# TASK OBJECTIVE
Set out all of the rows below as a numbered list, omitting any blank lines.

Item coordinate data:
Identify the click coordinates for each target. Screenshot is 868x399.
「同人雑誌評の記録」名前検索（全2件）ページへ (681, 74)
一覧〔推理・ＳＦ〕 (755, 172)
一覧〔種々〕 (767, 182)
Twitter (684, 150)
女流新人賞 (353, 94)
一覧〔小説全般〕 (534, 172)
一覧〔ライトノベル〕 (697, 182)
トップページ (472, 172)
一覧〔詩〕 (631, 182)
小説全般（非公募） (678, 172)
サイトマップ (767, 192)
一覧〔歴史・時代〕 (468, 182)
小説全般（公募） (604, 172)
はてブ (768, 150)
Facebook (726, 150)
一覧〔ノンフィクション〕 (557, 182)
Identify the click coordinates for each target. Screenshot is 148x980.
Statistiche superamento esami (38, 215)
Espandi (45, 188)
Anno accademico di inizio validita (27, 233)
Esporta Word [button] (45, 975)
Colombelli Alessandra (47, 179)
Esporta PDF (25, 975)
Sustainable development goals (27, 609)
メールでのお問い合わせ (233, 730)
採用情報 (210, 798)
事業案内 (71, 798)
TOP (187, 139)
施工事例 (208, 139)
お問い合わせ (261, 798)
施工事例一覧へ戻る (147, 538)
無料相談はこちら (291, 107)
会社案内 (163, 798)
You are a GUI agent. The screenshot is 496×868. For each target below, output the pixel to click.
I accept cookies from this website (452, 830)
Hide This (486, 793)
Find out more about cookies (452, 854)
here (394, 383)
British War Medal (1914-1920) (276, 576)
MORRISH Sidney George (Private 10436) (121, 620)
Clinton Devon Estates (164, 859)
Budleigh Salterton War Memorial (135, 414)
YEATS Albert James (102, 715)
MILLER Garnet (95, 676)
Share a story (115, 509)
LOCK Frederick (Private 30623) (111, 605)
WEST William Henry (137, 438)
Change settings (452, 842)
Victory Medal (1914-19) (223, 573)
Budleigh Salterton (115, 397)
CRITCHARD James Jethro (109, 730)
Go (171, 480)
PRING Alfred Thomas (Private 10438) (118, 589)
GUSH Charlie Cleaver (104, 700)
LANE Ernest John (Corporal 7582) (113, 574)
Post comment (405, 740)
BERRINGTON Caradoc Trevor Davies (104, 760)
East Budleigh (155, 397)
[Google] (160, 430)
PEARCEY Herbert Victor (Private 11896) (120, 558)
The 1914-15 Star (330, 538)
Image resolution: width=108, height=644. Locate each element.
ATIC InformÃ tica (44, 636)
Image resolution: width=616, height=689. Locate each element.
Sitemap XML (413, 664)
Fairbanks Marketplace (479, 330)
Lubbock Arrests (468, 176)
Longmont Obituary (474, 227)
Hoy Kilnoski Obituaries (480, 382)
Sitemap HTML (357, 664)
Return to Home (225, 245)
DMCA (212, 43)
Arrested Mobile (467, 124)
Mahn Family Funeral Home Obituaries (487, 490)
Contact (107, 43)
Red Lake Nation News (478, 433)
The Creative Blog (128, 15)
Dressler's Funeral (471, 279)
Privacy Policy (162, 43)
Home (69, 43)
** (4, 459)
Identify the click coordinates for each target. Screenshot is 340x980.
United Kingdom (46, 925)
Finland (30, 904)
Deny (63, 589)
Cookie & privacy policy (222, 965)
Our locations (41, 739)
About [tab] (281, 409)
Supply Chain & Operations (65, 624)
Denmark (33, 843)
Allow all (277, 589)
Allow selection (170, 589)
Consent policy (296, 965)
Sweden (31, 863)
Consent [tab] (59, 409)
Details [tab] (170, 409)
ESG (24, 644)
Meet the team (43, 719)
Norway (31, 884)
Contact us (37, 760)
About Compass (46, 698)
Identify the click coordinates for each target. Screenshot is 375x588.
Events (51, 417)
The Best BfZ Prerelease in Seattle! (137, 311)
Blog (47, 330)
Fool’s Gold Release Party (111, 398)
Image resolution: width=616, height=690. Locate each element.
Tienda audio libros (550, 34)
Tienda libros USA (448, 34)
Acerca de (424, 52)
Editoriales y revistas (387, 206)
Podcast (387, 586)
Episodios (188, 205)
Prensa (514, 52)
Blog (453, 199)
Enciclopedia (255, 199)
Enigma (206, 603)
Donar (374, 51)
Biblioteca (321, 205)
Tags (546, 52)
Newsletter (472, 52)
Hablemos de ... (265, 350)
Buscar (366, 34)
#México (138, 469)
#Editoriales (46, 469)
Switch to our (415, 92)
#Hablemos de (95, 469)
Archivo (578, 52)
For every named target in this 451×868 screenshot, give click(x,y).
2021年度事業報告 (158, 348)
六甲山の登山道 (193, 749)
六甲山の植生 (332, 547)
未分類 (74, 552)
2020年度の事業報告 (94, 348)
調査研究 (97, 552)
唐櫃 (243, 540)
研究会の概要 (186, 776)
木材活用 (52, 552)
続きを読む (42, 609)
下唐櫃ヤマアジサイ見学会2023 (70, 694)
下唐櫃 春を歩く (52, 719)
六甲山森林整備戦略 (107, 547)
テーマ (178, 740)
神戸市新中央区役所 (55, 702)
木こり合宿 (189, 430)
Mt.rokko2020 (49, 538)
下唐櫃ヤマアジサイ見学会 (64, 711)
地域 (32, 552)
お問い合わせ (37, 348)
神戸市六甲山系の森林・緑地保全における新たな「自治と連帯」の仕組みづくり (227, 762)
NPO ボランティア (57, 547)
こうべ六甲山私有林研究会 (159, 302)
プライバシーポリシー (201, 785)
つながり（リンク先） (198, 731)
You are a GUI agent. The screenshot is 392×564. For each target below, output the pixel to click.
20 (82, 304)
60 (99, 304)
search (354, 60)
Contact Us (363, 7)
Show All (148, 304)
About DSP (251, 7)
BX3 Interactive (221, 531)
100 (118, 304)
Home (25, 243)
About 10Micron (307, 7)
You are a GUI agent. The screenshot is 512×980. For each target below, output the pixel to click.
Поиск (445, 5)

# RESULT OF THIS TASK
1. Identify the click coordinates for each target. Screenshot is 868x399.
2. 「同人雑誌評の記録」名前検索（全2件）ページへ (681, 74)
3. 一覧〔推理・ＳＦ〕 (755, 172)
4. 一覧〔種々〕 (767, 182)
5. Twitter (684, 150)
6. 女流新人賞 (353, 94)
7. 一覧〔小説全般〕 (534, 172)
8. 一覧〔ライトノベル〕 (697, 182)
9. トップページ (472, 172)
10. 一覧〔詩〕 (631, 182)
11. 小説全般（非公募） (678, 172)
12. サイトマップ (767, 192)
13. 一覧〔歴史・時代〕 (468, 182)
14. 小説全般（公募） (604, 172)
15. はてブ (768, 150)
16. Facebook (726, 150)
17. 一覧〔ノンフィクション〕 (557, 182)
18. Identify the click coordinates for each target. Screenshot is 148x980.
19. Statistiche superamento esami (38, 215)
20. Espandi (45, 188)
21. Anno accademico di inizio validita (27, 233)
22. Esporta Word [button] (45, 975)
23. Colombelli Alessandra (47, 179)
24. Esporta PDF (25, 975)
25. Sustainable development goals (27, 609)
26. メールでのお問い合わせ (233, 730)
27. 採用情報 (210, 798)
28. 事業案内 (71, 798)
29. TOP (187, 139)
30. 施工事例 (208, 139)
31. お問い合わせ (261, 798)
32. 施工事例一覧へ戻る (147, 538)
33. 無料相談はこちら (291, 107)
34. 会社案内 (163, 798)
35. You are a GUI agent. The screenshot is 496×868. For each target below, output the pixel to click.
36. I accept cookies from this website (452, 830)
37. Hide This (486, 793)
38. Find out more about cookies (452, 854)
39. here (394, 383)
40. British War Medal (1914-1920) (276, 576)
41. MORRISH Sidney George (Private 10436) (121, 620)
42. Clinton Devon Estates (164, 859)
43. Budleigh Salterton War Memorial (135, 414)
44. YEATS Albert James (102, 715)
45. MILLER Garnet (95, 676)
46. Share a story (115, 509)
47. LOCK Frederick (Private 30623) (111, 605)
48. WEST William Henry (137, 438)
49. Change settings (452, 842)
50. Victory Medal (1914-19) (223, 573)
51. Budleigh Salterton (115, 397)
52. CRITCHARD James Jethro (109, 730)
53. Go (171, 480)
54. PRING Alfred Thomas (Private 10438) (118, 589)
55. GUSH Charlie Cleaver (104, 700)
56. LANE Ernest John (Corporal 7582) (113, 574)
57. Post comment (405, 740)
58. BERRINGTON Caradoc Trevor Davies (104, 760)
59. East Budleigh (155, 397)
60. [Google] (160, 430)
61. PEARCEY Herbert Victor (Private 11896) (120, 558)
62. The 1914-15 Star (330, 538)
63. Image resolution: width=108, height=644. Locate each element.
64. ATIC InformÃ tica (44, 636)
65. Image resolution: width=616, height=689. Locate each element.
66. Sitemap XML (413, 664)
67. Fairbanks Marketplace (479, 330)
68. Lubbock Arrests (468, 176)
69. Longmont Obituary (474, 227)
70. Hoy Kilnoski Obituaries (480, 382)
71. Sitemap HTML (357, 664)
72. Return to Home (225, 245)
73. DMCA (212, 43)
74. Arrested Mobile (467, 124)
75. Mahn Family Funeral Home Obituaries (487, 490)
76. Contact (107, 43)
77. Red Lake Nation News (478, 433)
78. The Creative Blog (128, 15)
79. Dressler's Funeral (471, 279)
80. Privacy Policy (162, 43)
81. Home (69, 43)
82. ** (4, 459)
83. Identify the click coordinates for each target. Screenshot is 340x980.
84. United Kingdom (46, 925)
85. Finland (30, 904)
86. Deny (63, 589)
87. Cookie & privacy policy (222, 965)
88. Our locations (41, 739)
89. About [tab] (281, 409)
90. Supply Chain & Operations (65, 624)
91. Denmark (33, 843)
92. Allow all (277, 589)
93. Allow selection (170, 589)
94. Consent policy (296, 965)
95. Sweden (31, 863)
96. Consent [tab] (59, 409)
97. Details [tab] (170, 409)
98. ESG (24, 644)
99. Meet the team (43, 719)
100. Norway (31, 884)
101. Contact us (37, 760)
102. About Compass (46, 698)
103. Identify the click coordinates for each target. Screenshot is 375x588.
104. Events (51, 417)
105. The Best BfZ Prerelease in Seattle! (137, 311)
106. Blog (47, 330)
107. Fool’s Gold Release Party (111, 398)
108. Image resolution: width=616, height=690. Locate each element.
109. Tienda audio libros (550, 34)
110. Tienda libros USA (448, 34)
111. Acerca de (424, 52)
112. Editoriales y revistas (387, 206)
113. Podcast (387, 586)
114. Episodios (188, 205)
115. Prensa (514, 52)
116. Blog (453, 199)
117. Enciclopedia (255, 199)
118. Enigma (206, 603)
119. Donar (374, 51)
120. Biblioteca (321, 205)
121. Tags (546, 52)
122. Newsletter (472, 52)
123. Hablemos de ... (265, 350)
124. Buscar (366, 34)
125. #México (138, 469)
126. #Editoriales (46, 469)
127. Switch to our (415, 92)
128. #Hablemos de (95, 469)
129. Archivo (578, 52)
130. For every named target in this 451×868 screenshot, give click(x,y).
131. 2021年度事業報告 (158, 348)
132. 六甲山の登山道 (193, 749)
133. 六甲山の植生 (332, 547)
134. 未分類 (74, 552)
135. 2020年度の事業報告 (94, 348)
136. 調査研究 (97, 552)
137. 唐櫃 (243, 540)
138. 研究会の概要 (186, 776)
139. 木材活用 (52, 552)
140. 続きを読む (42, 609)
141. 下唐櫃ヤマアジサイ見学会2023 (70, 694)
142. 下唐櫃 春を歩く (52, 719)
143. 六甲山森林整備戦略 (107, 547)
144. テーマ (178, 740)
145. 神戸市新中央区役所 (55, 702)
146. 木こり合宿 (189, 430)
147. Mt.rokko2020 (49, 538)
148. 下唐櫃ヤマアジサイ見学会 (64, 711)
149. 地域 (32, 552)
150. お問い合わせ (37, 348)
151. 神戸市六甲山系の森林・緑地保全における新たな「自治と連帯」の仕組みづくり (227, 762)
152. NPO ボランティア (57, 547)
153. こうべ六甲山私有林研究会 (159, 302)
154. プライバシーポリシー (201, 785)
155. つながり（リンク先） (198, 731)
156. You are a GUI agent. The screenshot is 392×564. For each target below, output the pixel to click.
157. 20 (82, 304)
158. 60 (99, 304)
159. search (354, 60)
160. Contact Us (363, 7)
161. Show All (148, 304)
162. About DSP (251, 7)
163. BX3 Interactive (221, 531)
164. 100 (118, 304)
165. Home (25, 243)
166. About 10Micron (307, 7)
167. You are a GUI agent. The screenshot is 512×980. For each target below, output the pixel to click.
168. Поиск (445, 5)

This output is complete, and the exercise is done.